IS exploits Telegram mobile app to spread propaganda
So-called Islamic State group (IS) has shifted its propaganda distribution to the secure mobile messaging app Telegram from Twitter, where its accounts have been repeatedly shut down over the past year.
IS and other jihadist groups appear to be exploiting new functionality introduced by the app last month, which allows users to broadcast their messages to an unlimited number of members via their own Telegram "channel".
On 26 September, just four days after Telegram trumpeted the launch of its new "Channels" tool, IS media operatives on Twitter started advertising the group's own channel dubbed Nashir, which translates as "Distributor" in English.
It has already amassed more than 4,500 subscribers.
Since then, IS propaganda has started appearing first via Telegram, often several minutes before being posted to Twitter.
The group's claim for an attack on Saudi and Emirati forces at a hotel in the Yemeni city of Aden on Tuesday was posted first on Telegram, for example, although Twitter remains a key platform for IS to spread its message.
IS appears to be hoping the Berlin-based Telegram will offer it a more stable and resilient platform for its propaganda, faced with a sustained clampdown on its Twitter presence.
But Telegram itself suggests it will take down illegal material that is made publicly available via the app - including posts related to IS, according to its website.
IS has not had an official presence on Twitter since July 2014, when its last branded accounts were shut down.
It then experimented with a series of less well-known social media platforms, such as the privacy-focused Diaspora as well as VKontakte, Russia's largest social network, whose co-founders the Durov brothers went on to set up Telegram in 2013.
But IS was soon kicked off those platforms too.
Since then, Twitter has remained the group's preferred platform. But it has been caught up in a cat-and-mouse game with the Twitter administration, which has also led to its quasi-official, non-branded accounts routinely suspended.
Even before IS launched its latest propaganda channel via Telegram, there had been evidence that the group and its members were using the app.
Earlier in September, IS had advertised an Iraqi mobile phone number, which people could use to get in touch with the group via the Telegram app in order to pay a ransom for two hostages being held by the group.
And jihadists inspired by IS, including a British teenager convicted recently, have used the app's secure encrypted messaging to conduct attack planning.
Jihadists have been drawn by Telegram's boast to provide a "secret chat" facility, which heavily encrypts messages user-to-user with a unique key to avoid interception by hackers or government agencies.

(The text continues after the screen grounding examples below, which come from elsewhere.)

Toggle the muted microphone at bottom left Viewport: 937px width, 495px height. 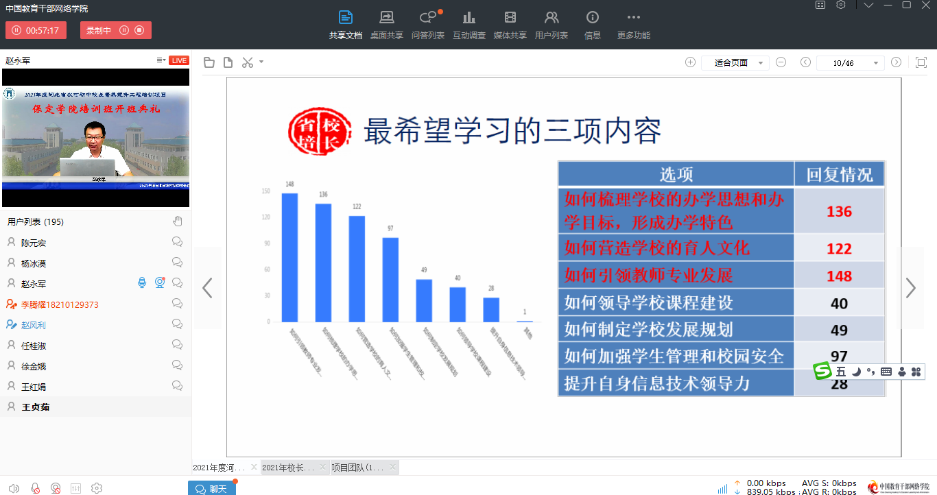tap(35, 488)
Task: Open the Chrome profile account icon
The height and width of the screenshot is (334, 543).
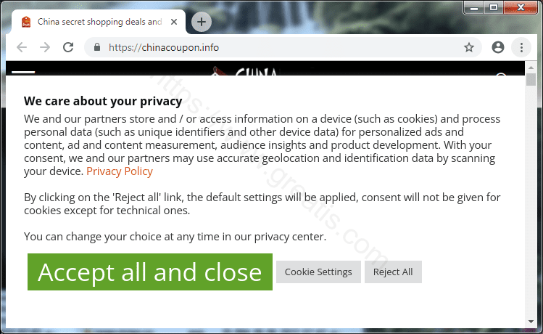Action: click(497, 47)
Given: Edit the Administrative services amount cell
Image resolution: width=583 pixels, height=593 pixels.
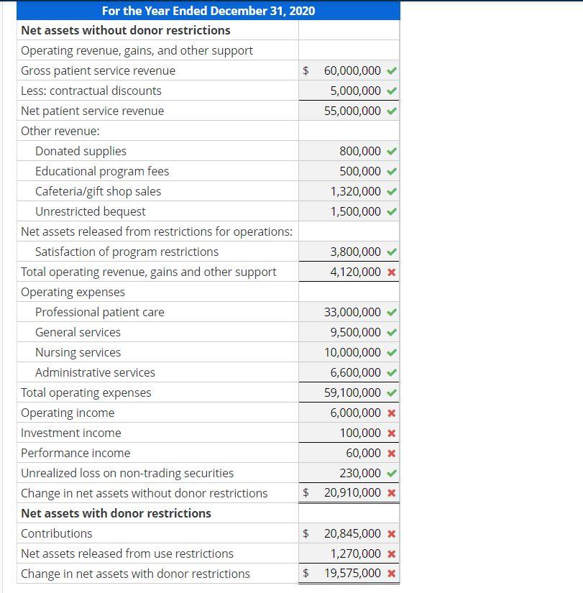Looking at the screenshot, I should pos(349,372).
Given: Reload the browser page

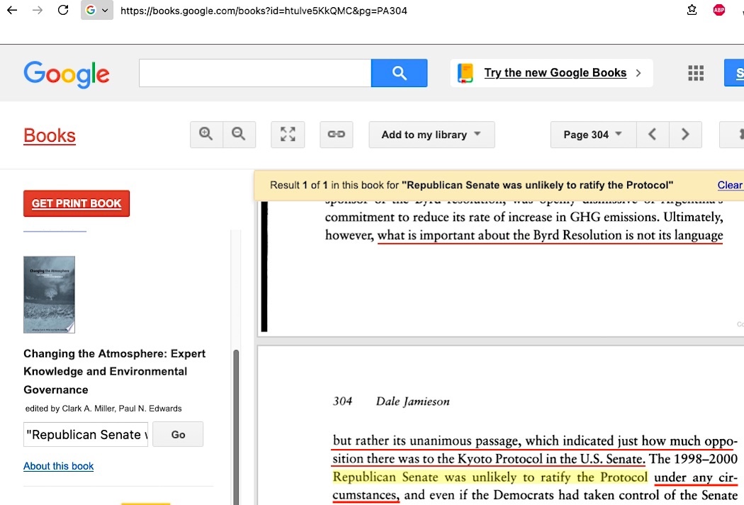Looking at the screenshot, I should point(63,11).
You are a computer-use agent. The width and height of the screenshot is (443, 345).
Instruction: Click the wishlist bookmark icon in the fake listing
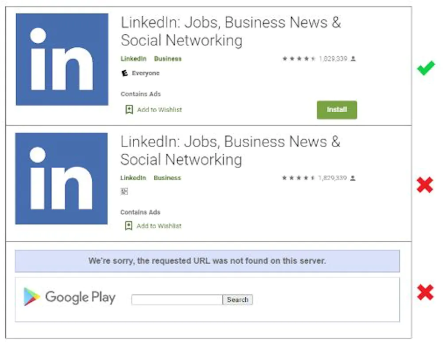(128, 226)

Telegram is so confident of its security that it twice offered a $300,000 reward to the first person who could crack its encryption.
But it is the app's new public broadcast function that jihadists have been quick to latch on to and it is not just IS that has started exploiting it.
Al-Qaeda's Yemen branch (AQAP) launched its own Telegram "channel" on 25 September, although its material is still coming out first via Twitter, where the group has its own official accounts. And the Libyan Ansar al-Shari'ah group created its channel the following day.
A raft of other pro-IS and pro-al-Qaeda media groups have also set up shop there.